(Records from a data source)
━━━━━━
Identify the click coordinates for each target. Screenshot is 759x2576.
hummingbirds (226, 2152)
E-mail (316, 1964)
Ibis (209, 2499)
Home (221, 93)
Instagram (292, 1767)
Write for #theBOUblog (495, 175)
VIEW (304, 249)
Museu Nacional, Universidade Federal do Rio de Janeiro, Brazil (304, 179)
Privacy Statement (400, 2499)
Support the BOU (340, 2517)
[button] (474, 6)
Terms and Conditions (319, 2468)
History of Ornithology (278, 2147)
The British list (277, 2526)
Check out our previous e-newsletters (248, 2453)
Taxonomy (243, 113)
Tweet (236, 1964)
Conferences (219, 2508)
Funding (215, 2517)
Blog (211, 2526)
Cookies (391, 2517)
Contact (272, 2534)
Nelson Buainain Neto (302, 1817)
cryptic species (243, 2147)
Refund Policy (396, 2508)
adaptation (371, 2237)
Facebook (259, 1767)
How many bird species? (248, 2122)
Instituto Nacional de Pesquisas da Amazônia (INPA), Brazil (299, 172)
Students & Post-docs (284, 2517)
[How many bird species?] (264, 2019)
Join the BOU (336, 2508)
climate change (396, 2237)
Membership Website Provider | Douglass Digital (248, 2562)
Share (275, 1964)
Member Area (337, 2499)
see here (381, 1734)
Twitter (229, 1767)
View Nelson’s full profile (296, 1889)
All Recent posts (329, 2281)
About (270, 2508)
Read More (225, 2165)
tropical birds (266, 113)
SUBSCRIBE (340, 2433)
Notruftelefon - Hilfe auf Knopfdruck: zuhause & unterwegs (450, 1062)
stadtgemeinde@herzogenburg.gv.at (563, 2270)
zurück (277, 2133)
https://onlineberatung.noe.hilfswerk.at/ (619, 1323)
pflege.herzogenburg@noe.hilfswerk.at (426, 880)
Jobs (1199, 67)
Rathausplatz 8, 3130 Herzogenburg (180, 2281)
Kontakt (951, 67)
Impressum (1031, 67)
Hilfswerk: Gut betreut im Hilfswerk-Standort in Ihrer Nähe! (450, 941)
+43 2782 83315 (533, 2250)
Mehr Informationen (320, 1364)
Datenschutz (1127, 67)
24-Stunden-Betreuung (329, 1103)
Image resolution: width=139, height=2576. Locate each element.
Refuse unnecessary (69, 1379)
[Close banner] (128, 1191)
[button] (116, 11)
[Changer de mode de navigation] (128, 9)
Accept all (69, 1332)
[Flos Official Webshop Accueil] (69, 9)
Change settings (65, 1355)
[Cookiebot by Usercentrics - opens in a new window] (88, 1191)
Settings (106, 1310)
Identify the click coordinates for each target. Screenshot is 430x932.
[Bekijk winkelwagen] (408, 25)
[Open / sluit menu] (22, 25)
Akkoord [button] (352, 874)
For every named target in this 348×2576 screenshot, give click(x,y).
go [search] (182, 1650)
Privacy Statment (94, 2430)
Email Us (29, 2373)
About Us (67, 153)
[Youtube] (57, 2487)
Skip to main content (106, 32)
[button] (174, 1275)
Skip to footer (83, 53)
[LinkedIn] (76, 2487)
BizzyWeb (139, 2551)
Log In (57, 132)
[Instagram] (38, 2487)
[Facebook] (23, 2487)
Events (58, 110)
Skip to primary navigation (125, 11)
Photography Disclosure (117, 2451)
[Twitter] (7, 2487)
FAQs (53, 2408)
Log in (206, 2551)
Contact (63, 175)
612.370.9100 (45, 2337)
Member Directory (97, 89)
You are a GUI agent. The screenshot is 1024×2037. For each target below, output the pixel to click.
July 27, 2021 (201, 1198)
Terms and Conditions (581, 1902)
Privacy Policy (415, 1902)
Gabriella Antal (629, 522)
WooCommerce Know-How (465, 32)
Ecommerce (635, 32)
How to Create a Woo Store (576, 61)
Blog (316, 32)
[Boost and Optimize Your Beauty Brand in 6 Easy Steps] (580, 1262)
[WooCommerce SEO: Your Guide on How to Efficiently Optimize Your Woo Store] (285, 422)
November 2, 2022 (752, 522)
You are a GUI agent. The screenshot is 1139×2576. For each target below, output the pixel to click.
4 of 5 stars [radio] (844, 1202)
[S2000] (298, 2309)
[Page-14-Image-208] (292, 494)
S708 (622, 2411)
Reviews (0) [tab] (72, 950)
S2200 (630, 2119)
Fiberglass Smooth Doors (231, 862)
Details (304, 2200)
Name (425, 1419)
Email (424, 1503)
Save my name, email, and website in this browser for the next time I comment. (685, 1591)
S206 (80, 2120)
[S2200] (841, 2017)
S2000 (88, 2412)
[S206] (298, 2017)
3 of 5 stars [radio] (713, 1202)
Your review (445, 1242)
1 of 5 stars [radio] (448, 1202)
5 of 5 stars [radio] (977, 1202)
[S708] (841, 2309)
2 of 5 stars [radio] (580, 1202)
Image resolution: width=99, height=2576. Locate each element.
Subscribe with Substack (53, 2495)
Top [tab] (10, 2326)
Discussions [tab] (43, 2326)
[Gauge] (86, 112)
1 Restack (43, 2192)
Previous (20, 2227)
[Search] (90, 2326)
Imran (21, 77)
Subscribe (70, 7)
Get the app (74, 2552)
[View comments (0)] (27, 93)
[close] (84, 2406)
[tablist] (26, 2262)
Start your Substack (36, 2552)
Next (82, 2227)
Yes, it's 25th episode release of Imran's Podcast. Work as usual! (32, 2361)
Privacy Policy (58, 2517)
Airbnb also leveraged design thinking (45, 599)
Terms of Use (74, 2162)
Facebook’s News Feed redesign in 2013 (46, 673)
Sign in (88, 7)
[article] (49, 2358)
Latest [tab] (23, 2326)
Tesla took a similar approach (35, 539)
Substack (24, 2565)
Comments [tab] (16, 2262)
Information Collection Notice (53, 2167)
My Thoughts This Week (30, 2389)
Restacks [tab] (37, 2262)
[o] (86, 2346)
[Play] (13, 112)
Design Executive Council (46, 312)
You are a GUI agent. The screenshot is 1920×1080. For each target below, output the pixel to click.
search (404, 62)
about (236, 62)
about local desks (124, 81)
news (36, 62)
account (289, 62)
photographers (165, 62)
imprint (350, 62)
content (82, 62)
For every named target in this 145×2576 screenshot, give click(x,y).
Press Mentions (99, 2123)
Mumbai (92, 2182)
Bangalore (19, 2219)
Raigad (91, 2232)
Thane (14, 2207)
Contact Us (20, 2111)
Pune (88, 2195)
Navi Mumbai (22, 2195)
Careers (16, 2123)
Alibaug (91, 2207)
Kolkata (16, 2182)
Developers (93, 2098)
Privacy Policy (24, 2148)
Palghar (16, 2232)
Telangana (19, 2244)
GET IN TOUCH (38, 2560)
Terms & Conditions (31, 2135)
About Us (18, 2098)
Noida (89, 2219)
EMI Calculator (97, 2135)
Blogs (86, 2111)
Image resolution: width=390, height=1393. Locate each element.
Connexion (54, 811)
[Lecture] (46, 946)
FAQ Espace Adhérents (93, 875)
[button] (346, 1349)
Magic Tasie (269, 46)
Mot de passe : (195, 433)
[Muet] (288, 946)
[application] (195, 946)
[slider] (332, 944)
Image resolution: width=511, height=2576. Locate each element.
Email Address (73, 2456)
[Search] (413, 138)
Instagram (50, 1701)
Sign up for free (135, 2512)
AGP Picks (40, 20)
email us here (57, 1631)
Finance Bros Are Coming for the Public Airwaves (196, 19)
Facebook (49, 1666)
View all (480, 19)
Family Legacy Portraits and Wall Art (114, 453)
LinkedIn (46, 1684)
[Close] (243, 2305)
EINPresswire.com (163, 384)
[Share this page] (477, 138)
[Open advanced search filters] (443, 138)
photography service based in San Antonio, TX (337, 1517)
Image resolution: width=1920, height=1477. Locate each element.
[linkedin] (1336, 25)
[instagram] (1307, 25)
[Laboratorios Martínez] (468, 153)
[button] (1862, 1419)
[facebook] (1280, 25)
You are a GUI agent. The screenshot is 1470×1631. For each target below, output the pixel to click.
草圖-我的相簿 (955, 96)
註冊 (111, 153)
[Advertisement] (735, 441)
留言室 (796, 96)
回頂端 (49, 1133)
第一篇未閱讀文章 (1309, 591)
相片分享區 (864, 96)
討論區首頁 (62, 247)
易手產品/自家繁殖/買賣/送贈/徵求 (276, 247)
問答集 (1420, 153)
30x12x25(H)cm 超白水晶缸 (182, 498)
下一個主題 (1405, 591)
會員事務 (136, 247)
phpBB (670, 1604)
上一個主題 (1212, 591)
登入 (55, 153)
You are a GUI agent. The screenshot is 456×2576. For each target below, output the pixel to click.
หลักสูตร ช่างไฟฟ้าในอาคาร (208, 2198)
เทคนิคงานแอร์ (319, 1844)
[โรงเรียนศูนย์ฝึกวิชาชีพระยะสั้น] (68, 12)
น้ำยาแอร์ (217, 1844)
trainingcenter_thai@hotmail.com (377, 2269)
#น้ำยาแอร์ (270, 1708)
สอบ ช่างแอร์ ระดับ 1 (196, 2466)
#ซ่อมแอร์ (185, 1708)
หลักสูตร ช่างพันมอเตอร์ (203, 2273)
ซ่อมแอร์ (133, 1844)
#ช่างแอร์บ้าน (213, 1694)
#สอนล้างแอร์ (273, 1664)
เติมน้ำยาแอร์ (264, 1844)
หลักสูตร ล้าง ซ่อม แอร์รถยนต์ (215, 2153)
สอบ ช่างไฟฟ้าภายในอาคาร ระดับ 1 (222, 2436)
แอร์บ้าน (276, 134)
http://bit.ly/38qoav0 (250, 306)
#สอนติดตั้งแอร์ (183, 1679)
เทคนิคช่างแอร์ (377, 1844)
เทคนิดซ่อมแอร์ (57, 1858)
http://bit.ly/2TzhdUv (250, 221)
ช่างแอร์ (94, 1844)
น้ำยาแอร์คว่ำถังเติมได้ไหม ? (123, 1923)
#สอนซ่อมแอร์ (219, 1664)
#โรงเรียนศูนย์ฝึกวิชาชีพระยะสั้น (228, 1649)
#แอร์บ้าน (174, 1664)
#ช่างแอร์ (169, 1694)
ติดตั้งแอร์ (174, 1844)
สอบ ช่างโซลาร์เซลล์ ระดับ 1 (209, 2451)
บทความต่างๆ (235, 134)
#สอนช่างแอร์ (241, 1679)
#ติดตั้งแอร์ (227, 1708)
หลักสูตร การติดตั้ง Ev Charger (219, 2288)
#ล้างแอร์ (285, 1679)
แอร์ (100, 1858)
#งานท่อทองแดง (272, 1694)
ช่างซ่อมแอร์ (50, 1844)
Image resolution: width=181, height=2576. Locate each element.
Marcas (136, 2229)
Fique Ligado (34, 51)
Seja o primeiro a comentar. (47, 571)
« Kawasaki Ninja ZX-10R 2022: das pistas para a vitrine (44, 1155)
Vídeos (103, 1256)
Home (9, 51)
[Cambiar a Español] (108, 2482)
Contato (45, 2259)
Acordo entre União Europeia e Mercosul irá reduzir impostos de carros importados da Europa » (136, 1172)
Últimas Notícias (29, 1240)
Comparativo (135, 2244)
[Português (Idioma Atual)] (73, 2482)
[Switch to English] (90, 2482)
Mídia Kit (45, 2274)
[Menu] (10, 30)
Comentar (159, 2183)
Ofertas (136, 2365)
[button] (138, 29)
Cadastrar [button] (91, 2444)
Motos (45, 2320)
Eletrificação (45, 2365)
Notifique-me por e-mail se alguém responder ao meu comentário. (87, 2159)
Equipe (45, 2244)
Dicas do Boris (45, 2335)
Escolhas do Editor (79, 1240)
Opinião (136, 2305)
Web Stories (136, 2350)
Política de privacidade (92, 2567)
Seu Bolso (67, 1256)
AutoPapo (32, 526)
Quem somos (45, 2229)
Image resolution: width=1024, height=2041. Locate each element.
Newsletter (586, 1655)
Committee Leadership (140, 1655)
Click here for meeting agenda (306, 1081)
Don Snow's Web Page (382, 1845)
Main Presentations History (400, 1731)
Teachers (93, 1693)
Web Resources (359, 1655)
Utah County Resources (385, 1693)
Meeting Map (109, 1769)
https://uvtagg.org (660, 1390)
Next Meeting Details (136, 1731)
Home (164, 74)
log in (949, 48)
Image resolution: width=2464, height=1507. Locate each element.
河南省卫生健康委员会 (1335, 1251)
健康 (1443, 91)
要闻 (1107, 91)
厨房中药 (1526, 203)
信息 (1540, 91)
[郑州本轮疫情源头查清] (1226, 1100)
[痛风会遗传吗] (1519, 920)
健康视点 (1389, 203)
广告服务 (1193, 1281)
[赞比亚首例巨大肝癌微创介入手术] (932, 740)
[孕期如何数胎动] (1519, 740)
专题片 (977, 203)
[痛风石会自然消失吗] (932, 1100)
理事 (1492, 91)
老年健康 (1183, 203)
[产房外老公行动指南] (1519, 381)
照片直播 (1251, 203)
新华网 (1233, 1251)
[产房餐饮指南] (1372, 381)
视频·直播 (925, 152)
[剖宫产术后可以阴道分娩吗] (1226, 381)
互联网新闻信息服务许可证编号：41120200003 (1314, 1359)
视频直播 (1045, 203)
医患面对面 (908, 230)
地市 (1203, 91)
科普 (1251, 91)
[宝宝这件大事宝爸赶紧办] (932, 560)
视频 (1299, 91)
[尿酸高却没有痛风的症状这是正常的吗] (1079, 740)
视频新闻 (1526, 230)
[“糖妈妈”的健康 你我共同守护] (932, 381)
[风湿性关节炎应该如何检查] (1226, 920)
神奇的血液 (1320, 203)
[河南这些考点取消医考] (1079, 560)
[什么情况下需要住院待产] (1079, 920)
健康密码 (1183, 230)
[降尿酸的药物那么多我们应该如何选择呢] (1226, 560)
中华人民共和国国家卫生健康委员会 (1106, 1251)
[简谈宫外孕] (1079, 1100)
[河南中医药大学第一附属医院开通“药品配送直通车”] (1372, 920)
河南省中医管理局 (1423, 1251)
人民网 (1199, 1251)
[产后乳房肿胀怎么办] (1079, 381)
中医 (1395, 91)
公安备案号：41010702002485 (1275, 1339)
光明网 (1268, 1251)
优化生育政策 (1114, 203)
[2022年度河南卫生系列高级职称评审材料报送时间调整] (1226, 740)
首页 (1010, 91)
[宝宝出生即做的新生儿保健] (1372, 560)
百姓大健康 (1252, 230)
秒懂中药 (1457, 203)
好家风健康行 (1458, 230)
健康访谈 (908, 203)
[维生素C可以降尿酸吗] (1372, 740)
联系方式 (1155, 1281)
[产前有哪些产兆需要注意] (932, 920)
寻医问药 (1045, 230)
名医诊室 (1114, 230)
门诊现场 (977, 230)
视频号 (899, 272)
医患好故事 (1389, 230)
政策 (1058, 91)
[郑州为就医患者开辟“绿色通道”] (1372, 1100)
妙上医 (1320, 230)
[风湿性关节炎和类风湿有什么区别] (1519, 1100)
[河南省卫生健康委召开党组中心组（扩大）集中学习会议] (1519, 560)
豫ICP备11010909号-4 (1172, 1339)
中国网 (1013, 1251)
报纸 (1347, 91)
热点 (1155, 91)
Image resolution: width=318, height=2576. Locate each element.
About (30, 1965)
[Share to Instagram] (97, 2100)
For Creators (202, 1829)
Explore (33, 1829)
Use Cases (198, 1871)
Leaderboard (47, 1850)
━━━━━━
Output the lines above exactly, but only those between the line holding "Careers (16, 2123)" and the line holding "[Muet] (288, 946)", inclusive.

Careers (16, 2123)
Alibaug (91, 2207)
Kolkata (16, 2182)
Developers (93, 2098)
Privacy Policy (24, 2148)
Palghar (16, 2232)
Telangana (19, 2244)
GET IN TOUCH (38, 2560)
Terms & Conditions (31, 2135)
About Us (18, 2098)
Noida (89, 2219)
EMI Calculator (97, 2135)
Blogs (86, 2111)
Image resolution: width=390, height=1393. Locate each element.
Connexion (54, 811)
[Lecture] (46, 946)
FAQ Espace Adhérents (93, 875)
[button] (346, 1349)
Magic Tasie (269, 46)
Mot de passe : (195, 433)
[Muet] (288, 946)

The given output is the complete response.